- Born: July 6, 1996 (age 29)
- Genres: Classical
- Occupation: Musician
- Instrument: Violin
- Years active: 2006–present
- Labels: Decca Records
- Website: randallgoosby.com

= Randall Goosby =

American violinist, born 1996

Randall Goosby (born July 6, 1996) is an American concert violinist. He is the recipient of the 2022 Avery Fisher Career Grant and was the first prize winner of the Young Concert Artists International Auditions in 2018.

== Biography ==
Born in San Diego, California, in 1996 to a Korean mother and a Black father, Goosby started learning the violin at the age of 7 and made his debut with the Jacksonville Symphony at the age of 9. At the age of 13, Goosby performed with the New York Philharmonic in a Young People's Concert at Lincoln Center's Avery Fisher Hall (now David Geffen Hall). Goosby attended Juilliard's Pre-College program under a full scholarship and has both received a Bachelor of Music under Itzhak Perlman and Catherine Cho and a Master of Music under Donald Weilerstein and Laurie Smukler from the Juilliard School of Music on a Kovner Fellowship. In 2022, Goosby received an artist diploma from Juilliard under Perlman and Catherine Cho.

Goosby has performed with the New York Philharmonic, the Philadelphia Orchestra, the San Francisco Symphony, the Philharmonia Orchestra, the Los Angeles Philharmonic, the Royal Scottish National Orchestra, the Cleveland Orchestra, and the Toronto Symphony Orchestra, among other orchestras.

Goosby has been in multiple nonprofit organizations, including Project: Music Heals Us, Opportunity Music Project, and Concerts in Motion.

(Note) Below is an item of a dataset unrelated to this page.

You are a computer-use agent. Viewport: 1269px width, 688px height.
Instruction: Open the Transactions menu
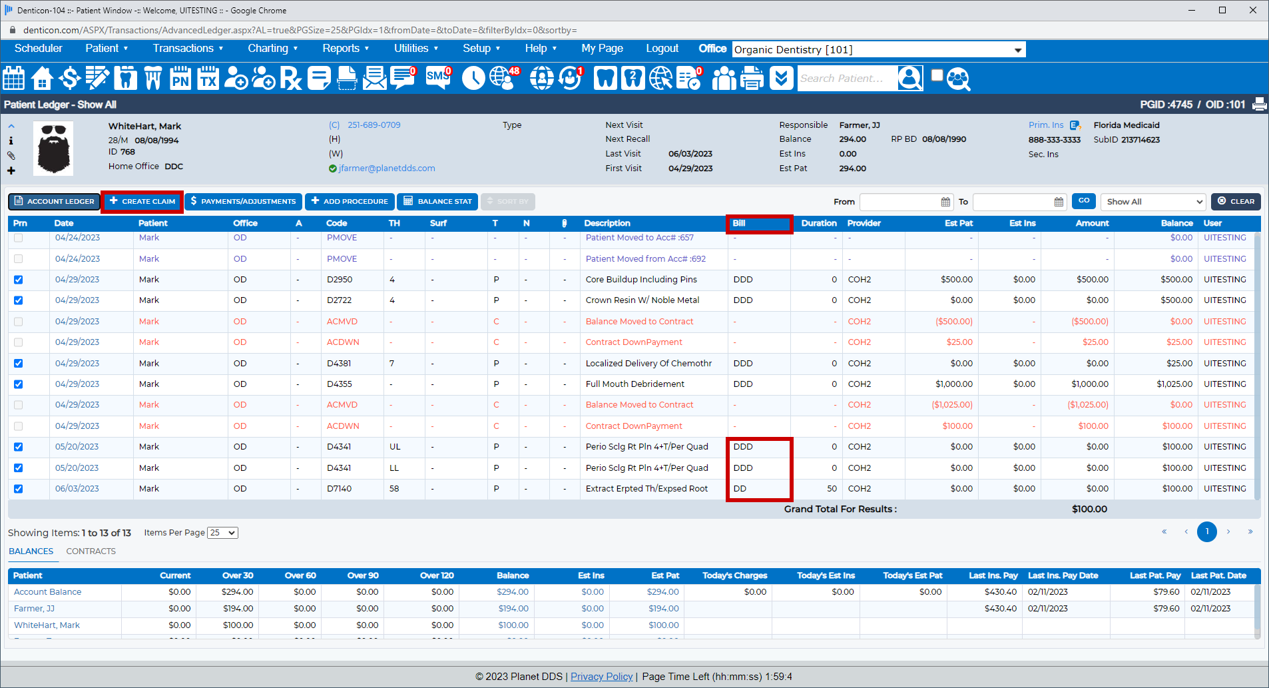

In 2020, he became a Music Masters Ambassador.

In 2020, Goosby signed with Decca Records. His debut album, Roots, with Zhu Wang, was released in 2021 . In 2022-23, he recorded Chevalier de Saint-Georges's Violin Concerto in G major for the film and soundtrack of Chevalier.

Goosby performed at the BBC Proms for the first time in 2025, performing a concerto by Saint-George alongside the Orchestre National de France.

Goosby performs on the 1708 "ex-Strauss" Stradivarius violin on a loan from the Samsung Foundation of Culture of Korea. Past instruments include a Guadagnini violin loaned from the Juilliard School of Music and a 1735 Guarneri Del Gesu loaned from the Stradivari Society.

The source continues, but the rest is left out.